The online world has heavily impacted the music industry.
Gone are the days of lining up outside your local music store to purchase the latest single from your favourite band (do they even make CD singles any more?), instead you might find yourself sitting in front of a computer screen desperately refreshing a webpage or the iTunes store to get your hands on new material.
Although music fans appear equally as passionate as ever, their transition into the digital age has brought with it a whole other aspect of how they behave as fans of a particular band or artist.
These days, you don’t just have to be satisfied with listening to the music, attending the concert or covering your bedroom walls with pictures of your favourite musicians.
Instead, you might decide to blog about them, devote your life to being noticed by them on Twitter or even delve into some band fanfiction.
I wrote about fandoms a few weeks back, and there are definitely a few differences between fandoms of fictional universes, such as books or films, and actual real life things, such as famous music artists and groups.
The internet has added another dimension to how fans can interact with their idols and favourite musicians (One Direction member Harry Styles has a casual 12 million followers on Twitter), and it has also changed the way in which artists may choose to engage with their fanbase.

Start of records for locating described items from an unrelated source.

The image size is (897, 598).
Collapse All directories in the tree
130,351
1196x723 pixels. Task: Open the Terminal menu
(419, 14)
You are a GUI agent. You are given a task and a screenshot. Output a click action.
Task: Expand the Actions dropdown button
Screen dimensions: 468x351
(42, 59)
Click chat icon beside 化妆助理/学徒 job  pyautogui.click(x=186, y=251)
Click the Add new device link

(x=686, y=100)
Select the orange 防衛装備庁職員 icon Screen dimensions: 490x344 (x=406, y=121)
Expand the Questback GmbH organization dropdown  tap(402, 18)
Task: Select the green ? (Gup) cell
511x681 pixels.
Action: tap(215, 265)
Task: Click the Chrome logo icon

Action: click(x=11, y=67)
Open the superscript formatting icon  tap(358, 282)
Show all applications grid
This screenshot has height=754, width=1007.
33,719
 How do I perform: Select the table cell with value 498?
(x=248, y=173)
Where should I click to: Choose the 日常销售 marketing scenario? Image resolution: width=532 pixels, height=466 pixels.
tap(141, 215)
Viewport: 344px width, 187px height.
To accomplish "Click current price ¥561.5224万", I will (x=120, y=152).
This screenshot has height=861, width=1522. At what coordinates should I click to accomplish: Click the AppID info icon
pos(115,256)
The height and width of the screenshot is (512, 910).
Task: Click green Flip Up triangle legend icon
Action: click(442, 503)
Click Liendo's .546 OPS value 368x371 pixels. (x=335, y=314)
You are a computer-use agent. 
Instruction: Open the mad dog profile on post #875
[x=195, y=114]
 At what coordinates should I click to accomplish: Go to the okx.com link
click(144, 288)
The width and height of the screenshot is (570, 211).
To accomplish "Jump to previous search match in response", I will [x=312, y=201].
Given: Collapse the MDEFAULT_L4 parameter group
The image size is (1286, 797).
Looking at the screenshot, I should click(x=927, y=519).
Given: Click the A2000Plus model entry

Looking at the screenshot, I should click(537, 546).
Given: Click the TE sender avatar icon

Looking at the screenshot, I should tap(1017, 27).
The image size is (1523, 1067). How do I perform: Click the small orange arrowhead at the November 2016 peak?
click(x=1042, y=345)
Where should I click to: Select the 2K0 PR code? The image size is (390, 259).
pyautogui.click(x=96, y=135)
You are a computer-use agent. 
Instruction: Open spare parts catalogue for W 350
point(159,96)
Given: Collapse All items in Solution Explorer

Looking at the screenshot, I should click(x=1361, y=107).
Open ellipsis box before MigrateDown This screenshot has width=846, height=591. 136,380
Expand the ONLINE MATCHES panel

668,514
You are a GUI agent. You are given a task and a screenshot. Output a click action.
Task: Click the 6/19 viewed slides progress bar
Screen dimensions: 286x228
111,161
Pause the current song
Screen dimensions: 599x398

Music videos tend to debut more on YouTube than anywhere else (you can also find some golden music videos online from years gone by).
Several bands, including Fall Out Boy (congrats on surviving the hiatus, everyone), chose to stream their new material for free online before it was available for purchase.
Online communication has enabled a greater sense of two-way communication between bands and their fans.
Fans are no longer just people who show up to concerts and wait outside hotels; if a band is their life, they can show that online and interact with people who feel the same way.
The internet has also provided a platform for new and emerging artists to build up their own careers without any need for a record label, while also giving new artists the exposure they need to take that next step to super stardom.
A relatively successful example of someone being ‘discovered’ online is Justin Bieber (WHO HAS THIRTY EIGHT MILLION TWITTER FOLLOWERS. WHAT. HOW. NO.), who went from having videos of him singing cover songs on YouTube to … well … just
being mega-famous really – selling out arenas, causing girls to pass out, influencing many a Halloween costume with that trademark Bieber fringe, and no doubt earning a whole bunch of money along the way.
Some use Justin Bieber and the rise of the Belieber fan community, teamed with the fact that his music is considered by some to be simply manufactured pop, to reflect on the decline of the music industry – a lot more autotune and a lot less talent, in some cases.
Oh, by the way, happy twentieth anniversary to the Backstreet Boys! They’ve been a boyband longer than I’ve actually been alive.
Bieber is an example of someone who was discovered online and taken under the wing of the record industry marketing machine, however there are plenty of artists out there making their own way.
YouTube vlogger and musician Alex Day took on the challenge of reaching number 1 in the UK Charts on Christmas Day, and spoke about his goals and the process of being an unsigned artist trying to break the charts in his TedX talk.
Do you think the music industry is dying, thanks to the internet? Or do you foresee only bigger and better things for music and the online world?
As always, let me know in the comments!
Also remember to fear the wrath of the Belieber … unless you’re Drake Bell and just want to stir them up anyway.